Tuesday, September 28, 2021

Commenting on Comments and Surrendering

Earlier today, I saw a relatively innocuous post on a social media site inciting multiple angry comments and heated exchanges.  Nothing new there, of course.  The post was just a picture of a sign in front of a business that read, "The freedoms you surrender today are the freedoms your grandchildren will never know existed."  

The number of angry comments under that picture, asking "what freedoms has anyone ever lost in this country?" blew my mind.  These people were incredulous.  They had no idea what they'd already lost.

Here are a few freedoms I can list, just off of the top of my head, which have gone the way of the Woolly Mammoth in the Good Ole' U S of A since my Grandaddy's time:

The freedom to keep all the fruits of your labor.  There was no income tax when my Grandfather was born.  He was 23 when the 16th amendment passed, allowing an income tax.  There are senior adults alive today who don't know they've lost that freedom.

The freedom to travel.  When my Grandfather was born, there were no driver's licenses or license plates to buy.  You went where you wanted and paid nothing, unless you wanted to pay someone to take you somewhere.  The only time you needed paperwork was in a foreign country, not in the United States.

The freedom to protect your own identity.  There weren't government-issued numbers or identity cards required for existence.  If you called someone by a number when my Grandfather was a kid, they'd have thought you were calling them a prison inmate or an ex-con.

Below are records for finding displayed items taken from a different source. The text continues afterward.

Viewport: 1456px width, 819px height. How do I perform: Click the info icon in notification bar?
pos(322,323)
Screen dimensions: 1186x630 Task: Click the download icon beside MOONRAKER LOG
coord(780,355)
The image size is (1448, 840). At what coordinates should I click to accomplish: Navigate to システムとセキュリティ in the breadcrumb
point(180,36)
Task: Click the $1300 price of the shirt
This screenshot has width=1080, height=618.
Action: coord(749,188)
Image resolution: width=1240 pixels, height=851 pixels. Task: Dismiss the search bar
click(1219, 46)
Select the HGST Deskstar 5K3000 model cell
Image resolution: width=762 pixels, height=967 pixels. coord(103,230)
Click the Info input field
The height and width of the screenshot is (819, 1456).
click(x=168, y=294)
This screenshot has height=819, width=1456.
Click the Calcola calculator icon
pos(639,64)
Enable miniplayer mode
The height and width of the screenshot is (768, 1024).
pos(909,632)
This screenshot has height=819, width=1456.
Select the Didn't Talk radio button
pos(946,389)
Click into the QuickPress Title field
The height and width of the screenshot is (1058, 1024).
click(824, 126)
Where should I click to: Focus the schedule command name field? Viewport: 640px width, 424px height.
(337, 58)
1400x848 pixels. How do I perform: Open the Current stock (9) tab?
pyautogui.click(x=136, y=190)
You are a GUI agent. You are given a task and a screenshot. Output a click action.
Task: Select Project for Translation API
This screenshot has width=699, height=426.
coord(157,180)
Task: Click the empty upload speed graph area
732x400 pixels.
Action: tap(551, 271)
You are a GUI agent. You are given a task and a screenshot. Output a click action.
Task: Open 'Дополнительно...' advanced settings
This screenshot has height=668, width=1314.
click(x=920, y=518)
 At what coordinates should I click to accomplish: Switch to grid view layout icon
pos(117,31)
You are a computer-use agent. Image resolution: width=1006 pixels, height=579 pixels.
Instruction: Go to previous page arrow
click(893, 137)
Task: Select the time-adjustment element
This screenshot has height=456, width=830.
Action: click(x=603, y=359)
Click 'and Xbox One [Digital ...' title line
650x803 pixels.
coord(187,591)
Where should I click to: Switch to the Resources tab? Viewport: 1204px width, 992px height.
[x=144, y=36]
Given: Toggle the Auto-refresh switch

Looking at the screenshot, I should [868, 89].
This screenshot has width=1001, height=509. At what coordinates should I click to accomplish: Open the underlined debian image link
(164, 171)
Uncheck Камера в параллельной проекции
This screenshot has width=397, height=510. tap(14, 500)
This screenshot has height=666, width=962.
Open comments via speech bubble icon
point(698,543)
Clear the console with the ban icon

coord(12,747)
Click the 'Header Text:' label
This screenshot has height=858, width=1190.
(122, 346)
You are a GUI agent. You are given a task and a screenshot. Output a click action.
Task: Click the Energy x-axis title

There are many more examples of lost freedoms... all surrendered for some propagandized illusion.  Some purport safety or security; none actually provided more than a false-perception.  It can be argued we're less safe and secure than we were before those freedoms were abolished, anyway.  

These liberties are primarily given up to provide extra cash to line the pockets of politicians and their cronies.  People will tell your grandkids the freedoms you enjoyed, but allowed to go away for some nebulous reason, never existed.  That's a fact.